Designer Tula Summerford's home oozes the same kind of charm you expect from a Raleigh native by way of New York; Casual Elegance.

IT’S ALWAYS SATISFYING TO DISCOVER THAT AN artisan practices what they preach by living in the same beauty that they so lovingly create for others. Such is the case with the home of designer Tula Summerford. A peek into her personal space reveals a passion for the same understated elegance she infuses into her client’s homes—a modern juxtaposition of old with new.

Summerford’s aesthetic is all encompassing, based on her varied experiences and rooted in a well-rounded appreciation for different aspects of design. With her Greek heritage, it’s perhaps unsurprising that she adores timeless architecture and old-world style. Though she recognizes that growing up in New York shaped her love for these things, she acknowledges that the ever-changing landscape and newness of the city imparted modernity in her, too. Add to that her time spent in Edenton, North Carolina, “the smallest of small towns,” coupled with her now forever home in cultured Raleigh, her design view spans the range of old, new, elegant and modern to familial, functional, pretty and showy. Meanwhile, everything she’s picked up along the way, she has brought to her clients—and left a little in her own home as well.

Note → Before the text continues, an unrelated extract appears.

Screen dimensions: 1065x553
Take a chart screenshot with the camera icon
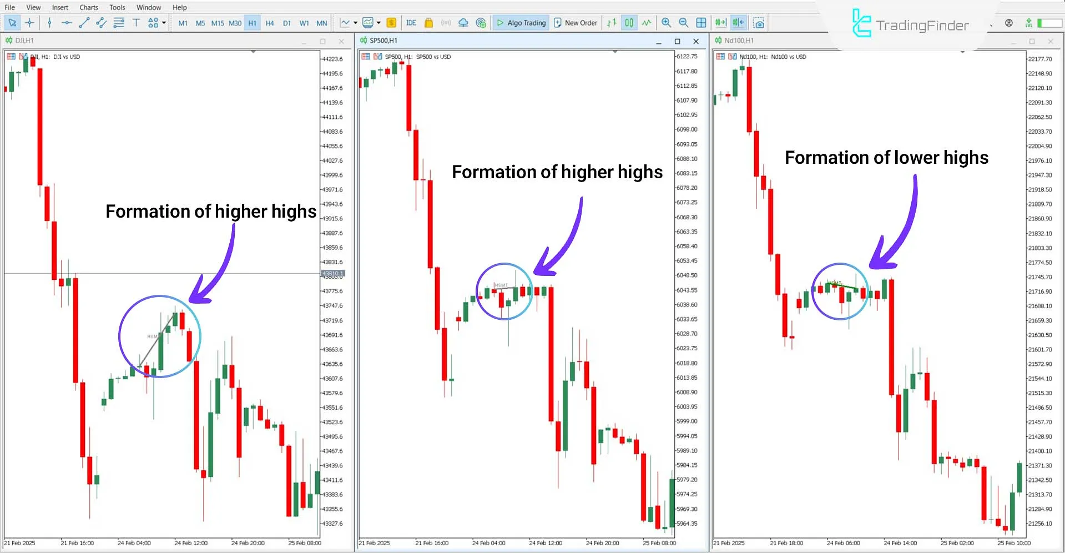coord(759,23)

Summerford was only spending the summer in Raleigh twelve years ago, renting a home while her daughter attended camp, when she fell in love with the city. By late August, the family had decided to pack up their Edenton home and move to Raleigh. “Our friends thought we were crazy,” Summerford recalls. “But we just loved the town so much and knew we wanted to make a new home here.” When she found the Country Club Hills home, it was brand new—a blank slate. It was a traditional home, and in an effort to make the exterior a little more French country, her ideal, she designed the landscape herself and had it installed. “I wanted a simple and elegant landscape, so I drew it up myself,” she says. “I painted the house white and added shutters.”

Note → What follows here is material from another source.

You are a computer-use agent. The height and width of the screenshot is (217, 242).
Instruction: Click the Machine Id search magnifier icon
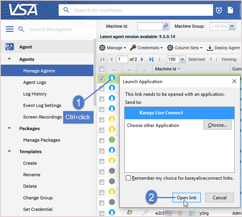(166, 26)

While traveling here and there, Summerford would find treasures and have them shipped back to her Raleigh home. In Paris, she found several antique lighting fixtures at flea markets, and in New York, she scored original gold light fixtures from the Helmsley Hotel auction, which she installed in her living room. Not everything was an antique, or new, or shipped from overseas, though; Summerford repurposed the first sofa she ever purchased, a Lane sofa she bought in the 80’s, in her family room. Of course, paired with a couple of eighteenth-century chairs from Paris that have never been reupholstered, she manages to elevate even the most ordinary of pieces.

“We really live in our home,” she says. “We drink wine, we entertain, we relax; everything is very livable while also being classic and chic.” From her favorite tone-on-tone white formal living room to her newly designed modern home office, Summerford shuffles design in her home so that each room reveals a new face. “I turned my sitting room into a conference room for work and went very modern with black walls, a white sofa, white leather chairs, and vintage chairs covered in a Christian Lacroix fabric,” she explains. Walls are adorned with Steven Wilson’s art, and all of the designer’s favorites can be found dotting the room, from butterflies to Gucci and Chanel.

Over the years, Summerford has curated her home, along the way adding a sunroom complete with a custom bar created by Fulford’s in Wilson, North Carolina. Silk drapes and cowhides set the mood for a loungy feel, perfect for happy-hour cocktails. Summerford recently refinished her staircase, completing the dramatic entry, which features gold hand-painted wallpaper by Brunschwig & Fils and wrought-iron spindles in place of the original white. “I try to do everything in my house in a timeless fashion,” she says. “I like to change out accessories that may be trendy, but at the end of the day, I love rooms that are layered with patterns and filled with substantial pieces, whether they are from my travels or antique and vintage.”

Each space in Summerford’s home bears the mark of an expert designer, flowing easily from room to room, yet each with a distinct design and feel. “I will never do a home with all neutrals or all antiques,” she says, “because I think there is a time and place for color and modernity, and that balance can give integrity to a design.” Between the gilded mirrors and inlays, you’ll find funky new fabrics (her first love) and contemporary art—a balance that she executes with precision. “Antiques have been around for two hundred years, and they will be around for two hundred more; they bring an unpretentious feel to a home, all the while coating it in elegance.”

It’s that passion for blurring the lines between past and present that is a hallmark of Summerford’s work, and if her home is nothing else, it’s a testament to practicing what she preaches.